Look for the line that has "The height and" in the material below; please repeat it and every line after it, exactly, up to and including the line that has "Task: Click the 합격여부 column header", and nothing else.

============================================================

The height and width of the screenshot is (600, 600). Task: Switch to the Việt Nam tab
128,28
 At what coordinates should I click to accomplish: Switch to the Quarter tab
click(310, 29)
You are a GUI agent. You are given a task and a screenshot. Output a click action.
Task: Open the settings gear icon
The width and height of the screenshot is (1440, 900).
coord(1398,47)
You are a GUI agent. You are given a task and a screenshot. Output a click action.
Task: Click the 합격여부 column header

============================================================

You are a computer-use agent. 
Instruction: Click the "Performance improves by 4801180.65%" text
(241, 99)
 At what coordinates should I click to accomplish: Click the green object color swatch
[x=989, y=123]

============================================================

[Your response]:
The height and width of the screenshot is (600, 600). Task: Switch to the Việt Nam tab
128,28
 At what coordinates should I click to accomplish: Switch to the Quarter tab
click(310, 29)
You are a GUI agent. You are given a task and a screenshot. Output a click action.
Task: Open the settings gear icon
The width and height of the screenshot is (1440, 900).
coord(1398,47)
You are a GUI agent. You are given a task and a screenshot. Output a click action.
Task: Click the 합격여부 column header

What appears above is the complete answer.